*Exercise*.
Type out the data again, word for word and in full.

*Supplied information*.

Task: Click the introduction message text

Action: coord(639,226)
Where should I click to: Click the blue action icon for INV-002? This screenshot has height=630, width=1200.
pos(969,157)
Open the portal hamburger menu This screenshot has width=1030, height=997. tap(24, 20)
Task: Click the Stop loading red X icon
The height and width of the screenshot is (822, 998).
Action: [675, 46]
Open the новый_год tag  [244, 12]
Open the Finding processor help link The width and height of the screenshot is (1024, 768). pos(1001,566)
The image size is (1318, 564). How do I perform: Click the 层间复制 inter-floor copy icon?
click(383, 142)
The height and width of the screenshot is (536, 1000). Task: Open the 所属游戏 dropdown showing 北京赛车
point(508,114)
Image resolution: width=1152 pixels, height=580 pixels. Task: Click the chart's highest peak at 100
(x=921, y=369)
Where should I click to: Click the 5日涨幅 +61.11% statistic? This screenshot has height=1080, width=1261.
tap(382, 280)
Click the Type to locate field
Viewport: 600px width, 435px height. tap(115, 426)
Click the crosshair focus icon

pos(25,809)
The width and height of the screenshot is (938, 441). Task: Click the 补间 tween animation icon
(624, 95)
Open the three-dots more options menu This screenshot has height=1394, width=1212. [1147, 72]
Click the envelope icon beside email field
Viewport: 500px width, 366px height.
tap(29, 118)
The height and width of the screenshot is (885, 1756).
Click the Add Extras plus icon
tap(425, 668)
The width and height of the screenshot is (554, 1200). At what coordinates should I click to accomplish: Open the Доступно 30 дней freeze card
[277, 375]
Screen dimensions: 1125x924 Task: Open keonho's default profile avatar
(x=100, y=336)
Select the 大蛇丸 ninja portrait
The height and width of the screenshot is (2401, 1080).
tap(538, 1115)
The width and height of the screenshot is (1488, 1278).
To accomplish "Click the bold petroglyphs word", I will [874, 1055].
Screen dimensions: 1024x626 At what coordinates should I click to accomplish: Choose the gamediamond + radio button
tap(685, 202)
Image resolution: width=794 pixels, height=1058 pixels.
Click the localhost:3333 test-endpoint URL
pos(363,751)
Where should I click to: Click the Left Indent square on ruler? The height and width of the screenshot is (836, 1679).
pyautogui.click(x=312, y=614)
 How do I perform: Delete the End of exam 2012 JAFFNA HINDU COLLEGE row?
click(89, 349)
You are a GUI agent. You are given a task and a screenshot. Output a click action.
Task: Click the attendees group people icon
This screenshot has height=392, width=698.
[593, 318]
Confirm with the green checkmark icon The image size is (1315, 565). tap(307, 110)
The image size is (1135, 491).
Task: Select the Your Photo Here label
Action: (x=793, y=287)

*Response area*.
Task: Click the introduction message text

Action: coord(639,226)
Where should I click to: Click the blue action icon for INV-002? This screenshot has height=630, width=1200.
pos(969,157)
Open the portal hamburger menu This screenshot has width=1030, height=997. tap(24, 20)
Task: Click the Stop loading red X icon
The height and width of the screenshot is (822, 998).
Action: [675, 46]
Open the новый_год tag  [244, 12]
Open the Finding processor help link The width and height of the screenshot is (1024, 768). pos(1001,566)
The image size is (1318, 564). How do I perform: Click the 层间复制 inter-floor copy icon?
click(383, 142)
The height and width of the screenshot is (536, 1000). Task: Open the 所属游戏 dropdown showing 北京赛车
point(508,114)
Image resolution: width=1152 pixels, height=580 pixels. Task: Click the chart's highest peak at 100
(x=921, y=369)
Where should I click to: Click the 5日涨幅 +61.11% statistic? This screenshot has height=1080, width=1261.
tap(382, 280)
Click the Type to locate field
Viewport: 600px width, 435px height. tap(115, 426)
Click the crosshair focus icon

pos(25,809)
The width and height of the screenshot is (938, 441). Task: Click the 补间 tween animation icon
(624, 95)
Open the three-dots more options menu This screenshot has height=1394, width=1212. [1147, 72]
Click the envelope icon beside email field
Viewport: 500px width, 366px height.
tap(29, 118)
The height and width of the screenshot is (885, 1756).
Click the Add Extras plus icon
tap(425, 668)
The width and height of the screenshot is (554, 1200). At what coordinates should I click to accomplish: Open the Доступно 30 дней freeze card
[277, 375]
Screen dimensions: 1125x924 Task: Open keonho's default profile avatar
(x=100, y=336)
Select the 大蛇丸 ninja portrait
The height and width of the screenshot is (2401, 1080).
tap(538, 1115)
The width and height of the screenshot is (1488, 1278).
To accomplish "Click the bold petroglyphs word", I will [874, 1055].
Screen dimensions: 1024x626 At what coordinates should I click to accomplish: Choose the gamediamond + radio button
tap(685, 202)
Image resolution: width=794 pixels, height=1058 pixels.
Click the localhost:3333 test-endpoint URL
pos(363,751)
Where should I click to: Click the Left Indent square on ruler? The height and width of the screenshot is (836, 1679).
pyautogui.click(x=312, y=614)
 How do I perform: Delete the End of exam 2012 JAFFNA HINDU COLLEGE row?
click(89, 349)
You are a GUI agent. You are given a task and a screenshot. Output a click action.
Task: Click the attendees group people icon
This screenshot has height=392, width=698.
[593, 318]
Confirm with the green checkmark icon The image size is (1315, 565). tap(307, 110)
The image size is (1135, 491).
Task: Select the Your Photo Here label
Action: (x=793, y=287)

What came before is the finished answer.